◆ The task ◆
Give back every record exactly.

◆ Information ◆
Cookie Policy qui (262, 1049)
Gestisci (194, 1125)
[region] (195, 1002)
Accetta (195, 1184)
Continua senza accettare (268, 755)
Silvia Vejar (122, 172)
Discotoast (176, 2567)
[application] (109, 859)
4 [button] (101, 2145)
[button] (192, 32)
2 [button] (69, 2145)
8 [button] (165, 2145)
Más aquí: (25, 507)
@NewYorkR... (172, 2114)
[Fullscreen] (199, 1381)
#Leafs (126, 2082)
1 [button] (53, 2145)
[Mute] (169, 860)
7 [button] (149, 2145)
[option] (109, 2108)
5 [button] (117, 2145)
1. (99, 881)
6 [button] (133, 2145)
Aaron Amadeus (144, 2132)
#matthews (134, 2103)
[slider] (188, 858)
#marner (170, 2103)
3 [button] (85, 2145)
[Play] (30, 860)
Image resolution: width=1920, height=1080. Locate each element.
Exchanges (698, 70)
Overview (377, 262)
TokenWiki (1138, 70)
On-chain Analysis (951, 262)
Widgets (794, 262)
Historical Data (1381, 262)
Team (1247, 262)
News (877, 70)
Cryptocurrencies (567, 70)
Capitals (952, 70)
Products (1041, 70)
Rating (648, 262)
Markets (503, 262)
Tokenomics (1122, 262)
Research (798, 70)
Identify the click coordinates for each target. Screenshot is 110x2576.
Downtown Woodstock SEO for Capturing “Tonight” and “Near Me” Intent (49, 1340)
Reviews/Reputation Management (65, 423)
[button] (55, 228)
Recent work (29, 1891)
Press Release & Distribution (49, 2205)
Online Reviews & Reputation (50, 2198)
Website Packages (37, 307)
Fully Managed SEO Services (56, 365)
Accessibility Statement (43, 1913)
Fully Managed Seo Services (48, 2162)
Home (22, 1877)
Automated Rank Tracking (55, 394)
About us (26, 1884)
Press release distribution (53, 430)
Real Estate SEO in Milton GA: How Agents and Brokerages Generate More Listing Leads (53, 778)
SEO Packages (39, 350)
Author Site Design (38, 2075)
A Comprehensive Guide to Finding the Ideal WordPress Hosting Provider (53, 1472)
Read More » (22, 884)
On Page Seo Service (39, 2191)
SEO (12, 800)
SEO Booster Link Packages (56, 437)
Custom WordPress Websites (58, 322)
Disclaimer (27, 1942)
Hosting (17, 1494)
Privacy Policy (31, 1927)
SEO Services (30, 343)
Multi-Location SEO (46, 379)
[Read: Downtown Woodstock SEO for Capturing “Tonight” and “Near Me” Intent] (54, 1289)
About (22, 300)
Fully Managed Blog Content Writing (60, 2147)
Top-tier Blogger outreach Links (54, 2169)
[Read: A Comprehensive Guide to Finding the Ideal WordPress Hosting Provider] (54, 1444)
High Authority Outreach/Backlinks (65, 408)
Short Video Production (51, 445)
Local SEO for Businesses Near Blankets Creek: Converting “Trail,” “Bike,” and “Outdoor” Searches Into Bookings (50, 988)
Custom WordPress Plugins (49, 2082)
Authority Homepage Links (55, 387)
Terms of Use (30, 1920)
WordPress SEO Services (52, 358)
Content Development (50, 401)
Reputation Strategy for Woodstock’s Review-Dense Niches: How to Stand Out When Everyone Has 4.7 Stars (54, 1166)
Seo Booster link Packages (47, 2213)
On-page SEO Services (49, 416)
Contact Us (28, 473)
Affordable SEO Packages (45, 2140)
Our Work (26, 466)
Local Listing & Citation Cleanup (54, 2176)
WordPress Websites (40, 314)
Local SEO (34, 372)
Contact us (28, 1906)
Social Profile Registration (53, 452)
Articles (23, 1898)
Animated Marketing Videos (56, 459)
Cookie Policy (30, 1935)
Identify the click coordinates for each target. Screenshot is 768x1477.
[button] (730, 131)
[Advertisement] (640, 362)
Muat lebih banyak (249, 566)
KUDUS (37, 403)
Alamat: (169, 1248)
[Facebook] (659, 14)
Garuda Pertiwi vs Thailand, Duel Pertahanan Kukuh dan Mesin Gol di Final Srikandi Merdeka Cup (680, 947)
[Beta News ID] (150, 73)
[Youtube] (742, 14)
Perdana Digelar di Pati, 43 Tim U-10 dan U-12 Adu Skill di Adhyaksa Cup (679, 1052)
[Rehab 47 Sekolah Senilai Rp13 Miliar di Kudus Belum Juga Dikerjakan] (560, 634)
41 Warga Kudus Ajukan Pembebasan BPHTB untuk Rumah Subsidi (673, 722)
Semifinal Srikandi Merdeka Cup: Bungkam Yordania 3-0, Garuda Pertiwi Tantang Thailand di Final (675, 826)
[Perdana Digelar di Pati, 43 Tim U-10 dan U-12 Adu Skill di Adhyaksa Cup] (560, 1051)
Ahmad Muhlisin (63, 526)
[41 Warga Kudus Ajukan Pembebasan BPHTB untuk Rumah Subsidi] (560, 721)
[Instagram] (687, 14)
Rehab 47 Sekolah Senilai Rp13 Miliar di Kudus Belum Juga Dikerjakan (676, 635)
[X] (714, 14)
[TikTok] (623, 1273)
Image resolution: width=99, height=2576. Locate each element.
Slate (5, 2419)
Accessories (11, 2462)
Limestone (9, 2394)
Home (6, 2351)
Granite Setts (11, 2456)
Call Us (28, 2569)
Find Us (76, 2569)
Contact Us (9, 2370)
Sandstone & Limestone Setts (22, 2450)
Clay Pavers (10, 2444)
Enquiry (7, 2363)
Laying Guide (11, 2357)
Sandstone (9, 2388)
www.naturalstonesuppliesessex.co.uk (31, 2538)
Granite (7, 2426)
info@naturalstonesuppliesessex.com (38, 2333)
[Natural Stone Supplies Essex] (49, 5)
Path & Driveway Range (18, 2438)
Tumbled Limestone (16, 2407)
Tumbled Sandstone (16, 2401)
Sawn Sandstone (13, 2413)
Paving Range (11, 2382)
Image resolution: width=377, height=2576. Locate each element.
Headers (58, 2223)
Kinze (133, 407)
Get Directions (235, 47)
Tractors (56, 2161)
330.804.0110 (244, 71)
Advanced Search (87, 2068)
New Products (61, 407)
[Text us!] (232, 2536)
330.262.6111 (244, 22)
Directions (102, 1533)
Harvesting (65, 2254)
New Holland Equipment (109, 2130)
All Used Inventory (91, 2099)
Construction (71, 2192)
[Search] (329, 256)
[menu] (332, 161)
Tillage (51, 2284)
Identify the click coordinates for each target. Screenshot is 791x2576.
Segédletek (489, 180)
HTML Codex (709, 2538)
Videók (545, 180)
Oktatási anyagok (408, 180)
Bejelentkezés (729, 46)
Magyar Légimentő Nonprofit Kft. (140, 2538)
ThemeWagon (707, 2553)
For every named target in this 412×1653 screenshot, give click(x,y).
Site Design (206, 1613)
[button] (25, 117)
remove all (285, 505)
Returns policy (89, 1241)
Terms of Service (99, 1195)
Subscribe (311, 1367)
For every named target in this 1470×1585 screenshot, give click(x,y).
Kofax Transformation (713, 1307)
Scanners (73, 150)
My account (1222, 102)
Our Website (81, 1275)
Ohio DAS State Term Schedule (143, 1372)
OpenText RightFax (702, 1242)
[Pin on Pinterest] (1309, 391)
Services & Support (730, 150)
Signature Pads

◆ Your response ◆
Cookie Policy qui (262, 1049)
Gestisci (194, 1125)
[region] (195, 1002)
Accetta (195, 1184)
Continua senza accettare (268, 755)
Silvia Vejar (122, 172)
Discotoast (176, 2567)
[application] (109, 859)
4 [button] (101, 2145)
[button] (192, 32)
2 [button] (69, 2145)
8 [button] (165, 2145)
Más aquí: (25, 507)
@NewYorkR... (172, 2114)
[Fullscreen] (199, 1381)
#Leafs (126, 2082)
1 [button] (53, 2145)
[Mute] (169, 860)
7 [button] (149, 2145)
[option] (109, 2108)
5 [button] (117, 2145)
1. (99, 881)
6 [button] (133, 2145)
Aaron Amadeus (144, 2132)
#matthews (134, 2103)
[slider] (188, 858)
#marner (170, 2103)
3 [button] (85, 2145)
[Play] (30, 860)
Image resolution: width=1920, height=1080. Locate each element.
Exchanges (698, 70)
Overview (377, 262)
TokenWiki (1138, 70)
On-chain Analysis (951, 262)
Widgets (794, 262)
Historical Data (1381, 262)
Team (1247, 262)
News (877, 70)
Cryptocurrencies (567, 70)
Capitals (952, 70)
Products (1041, 70)
Rating (648, 262)
Markets (503, 262)
Tokenomics (1122, 262)
Research (798, 70)
Identify the click coordinates for each target. Screenshot is 110x2576.
Downtown Woodstock SEO for Capturing “Tonight” and “Near Me” Intent (49, 1340)
Reviews/Reputation Management (65, 423)
[button] (55, 228)
Recent work (29, 1891)
Press Release & Distribution (49, 2205)
Online Reviews & Reputation (50, 2198)
Website Packages (37, 307)
Fully Managed SEO Services (56, 365)
Accessibility Statement (43, 1913)
Fully Managed Seo Services (48, 2162)
Home (22, 1877)
Automated Rank Tracking (55, 394)
About us (26, 1884)
Press release distribution (53, 430)
Real Estate SEO in Milton GA: How Agents and Brokerages Generate More Listing Leads (53, 778)
SEO Packages (39, 350)
Author Site Design (38, 2075)
A Comprehensive Guide to Finding the Ideal WordPress Hosting Provider (53, 1472)
Read More » (22, 884)
On Page Seo Service (39, 2191)
SEO (12, 800)
SEO Booster Link Packages (56, 437)
Custom WordPress Websites (58, 322)
Disclaimer (27, 1942)
Hosting (17, 1494)
Privacy Policy (31, 1927)
SEO Services (30, 343)
Multi-Location SEO (46, 379)
[Read: Downtown Woodstock SEO for Capturing “Tonight” and “Near Me” Intent] (54, 1289)
About (22, 300)
Fully Managed Blog Content Writing (60, 2147)
Top-tier Blogger outreach Links (54, 2169)
[Read: A Comprehensive Guide to Finding the Ideal WordPress Hosting Provider] (54, 1444)
High Authority Outreach/Backlinks (65, 408)
Short Video Production (51, 445)
Local SEO for Businesses Near Blankets Creek: Converting “Trail,” “Bike,” and “Outdoor” Searches Into Bookings (50, 988)
Custom WordPress Plugins (49, 2082)
Authority Homepage Links (55, 387)
Terms of Use (30, 1920)
WordPress SEO Services (52, 358)
Content Development (50, 401)
Reputation Strategy for Woodstock’s Review-Dense Niches: How to Stand Out When Everyone Has 4.7 Stars (54, 1166)
Seo Booster link Packages (47, 2213)
On-page SEO Services (49, 416)
Contact Us (28, 473)
Affordable SEO Packages (45, 2140)
Our Work (26, 466)
Local Listing & Citation Cleanup (54, 2176)
WordPress Websites (40, 314)
Local SEO (34, 372)
Contact us (28, 1906)
Social Profile Registration (53, 452)
Articles (23, 1898)
Animated Marketing Videos (56, 459)
Cookie Policy (30, 1935)
Identify the click coordinates for each target. Screenshot is 768x1477.
[button] (730, 131)
[Advertisement] (640, 362)
Muat lebih banyak (249, 566)
KUDUS (37, 403)
Alamat: (169, 1248)
[Facebook] (659, 14)
Garuda Pertiwi vs Thailand, Duel Pertahanan Kukuh dan Mesin Gol di Final Srikandi Merdeka Cup (680, 947)
[Beta News ID] (150, 73)
[Youtube] (742, 14)
Perdana Digelar di Pati, 43 Tim U-10 dan U-12 Adu Skill di Adhyaksa Cup (679, 1052)
[Rehab 47 Sekolah Senilai Rp13 Miliar di Kudus Belum Juga Dikerjakan] (560, 634)
41 Warga Kudus Ajukan Pembebasan BPHTB untuk Rumah Subsidi (673, 722)
Semifinal Srikandi Merdeka Cup: Bungkam Yordania 3-0, Garuda Pertiwi Tantang Thailand di Final (675, 826)
[Perdana Digelar di Pati, 43 Tim U-10 dan U-12 Adu Skill di Adhyaksa Cup] (560, 1051)
Ahmad Muhlisin (63, 526)
[41 Warga Kudus Ajukan Pembebasan BPHTB untuk Rumah Subsidi] (560, 721)
[Instagram] (687, 14)
Rehab 47 Sekolah Senilai Rp13 Miliar di Kudus Belum Juga Dikerjakan (676, 635)
[X] (714, 14)
[TikTok] (623, 1273)
Image resolution: width=99, height=2576. Locate each element.
Slate (5, 2419)
Accessories (11, 2462)
Limestone (9, 2394)
Home (6, 2351)
Granite Setts (11, 2456)
Call Us (28, 2569)
Find Us (76, 2569)
Contact Us (9, 2370)
Sandstone & Limestone Setts (22, 2450)
Clay Pavers (10, 2444)
Enquiry (7, 2363)
Laying Guide (11, 2357)
Sandstone (9, 2388)
www.naturalstonesuppliesessex.co.uk (31, 2538)
Granite (7, 2426)
info@naturalstonesuppliesessex.com (38, 2333)
[Natural Stone Supplies Essex] (49, 5)
Path & Driveway Range (18, 2438)
Tumbled Limestone (16, 2407)
Tumbled Sandstone (16, 2401)
Sawn Sandstone (13, 2413)
Paving Range (11, 2382)
Image resolution: width=377, height=2576. Locate each element.
Headers (58, 2223)
Kinze (133, 407)
Get Directions (235, 47)
Tractors (56, 2161)
330.804.0110 (244, 71)
Advanced Search (87, 2068)
New Products (61, 407)
[Text us!] (232, 2536)
330.262.6111 (244, 22)
Directions (102, 1533)
Harvesting (65, 2254)
New Holland Equipment (109, 2130)
All Used Inventory (91, 2099)
Construction (71, 2192)
[Search] (329, 256)
[menu] (332, 161)
Tillage (51, 2284)
Identify the click coordinates for each target. Screenshot is 791x2576.
Segédletek (489, 180)
HTML Codex (709, 2538)
Videók (545, 180)
Oktatási anyagok (408, 180)
Bejelentkezés (729, 46)
Magyar Légimentő Nonprofit Kft. (140, 2538)
ThemeWagon (707, 2553)
For every named target in this 412×1653 screenshot, give click(x,y).
Site Design (206, 1613)
[button] (25, 117)
remove all (285, 505)
Returns policy (89, 1241)
Terms of Service (99, 1195)
Subscribe (311, 1367)
For every named target in this 1470×1585 screenshot, give click(x,y).
Kofax Transformation (713, 1307)
Scanners (73, 150)
My account (1222, 102)
Our Website (81, 1275)
Ohio DAS State Term Schedule (143, 1372)
OpenText RightFax (702, 1242)
[Pin on Pinterest] (1309, 391)
Services & Support (730, 150)
Signature Pads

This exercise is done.